Topic: "You promise us this moment..."
Hi everyone:
I am new to this site, but my wife spent time here when I was first diagnosed, and the community support here was very helpful to her, so I am grateful to all of you.
I was diagnosed with CC the day before Thanksgiving last fall. At that point I was very sick, underweight, and jaundiced. It was a difficult time for my wife and the rest of the family.
Before we knew the extent of the disease, my doctor first sent me to UCLA with the hope that I might qualify for their CC transplant protocol. More detailed PET/CT scans showed that in addition to the Klatskin tumor, I had large lymphatic masses, and multiple large liver tumors. Obviously, I was dropped from the transplant protocol. Beyond that, however, because of the lymphatic involvement and the concomitant high recurrence rate, they also determined that I should not receive any kind of resection surgery, and I was placed on a track for palliative care.
That's where this site changed our lives. My wife refused to accept their decision. She had read here about a caring surgeon at UPMC, Dr. Wallis Marsh. She contacted him and he agreed to review our files and scans. Thinking that surgery might actually provide me with higher quality of life and more time, he contacted his friend and colleague, Dr. Rick Selby, who heads the hepatobiliary surgery and abdominal transplant divisions at USC Keck Medical Center. Dr. Selby had me in surgery a week later! In January and March, Dr. Selby performed two surgeries, completing an open cholecystectomy, central liver resection, partial hepatectomy, abdominal lymphadenectomy, radical bile duct excision, hepaticojejunostomy, and left hepatic lobe resection. After these surgeries, my overall health immediately rebounded. I am pink (my original color), have gained weight, am back to work, and back to working on my old cars (hobby).
I am currently undergoing adjuvant therapy at USC and UCLA. Under the care of Dr. Heinz-Josef Lenz at USC, I have completed two months on Gemzar and Xeloda., and am now beginning radiation. I had a microscopically positive margin at the anastomosis, so I received brachytherapy boost to that site this week with Dr. Jeffrey Demanes at UCLA. In 10 days, I will begin external beam radiation at USC.
This week Dr. Selby sent me the report from my last PET/CT done Monday. He attached a one-sentence note: "I like it." The report was clean with no current evidence of disease.

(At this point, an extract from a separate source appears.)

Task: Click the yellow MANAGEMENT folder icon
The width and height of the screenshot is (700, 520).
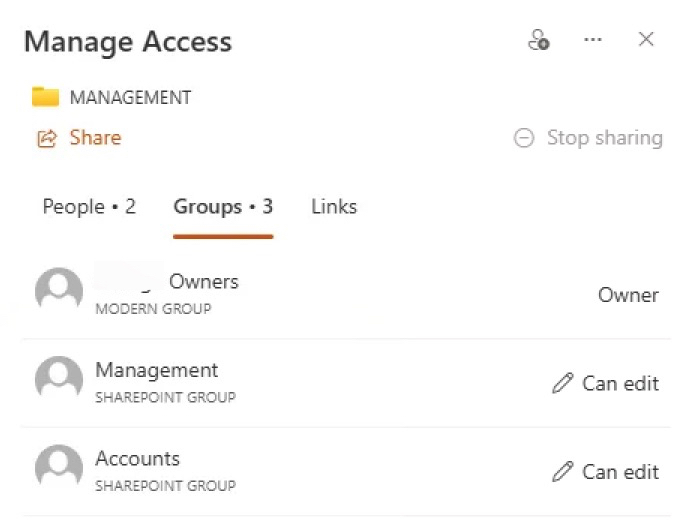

At Thanksgiving dinner, the day after my diagnosis, my father-in-law started the prayer, "You promise us this moment, help us to live fully into the moment." Of course, there were tears. But, it is a phrase I carry with me. We know that because of the positive margin and lymph node involvement, statistically the overall prognosis is poor. Even so, my doctors at USC are willing to treat me as an individual, fighting for a cure, rather than viewing me through a filter of statistics. So, while I continue to fight, I also pray every day that God might help me to live fully in this moment, not knowing what the future brings. At this moment I have the support of my faith community, am healthy and active, and have been granted more quality time with my beautiful loving wife. I am blessed.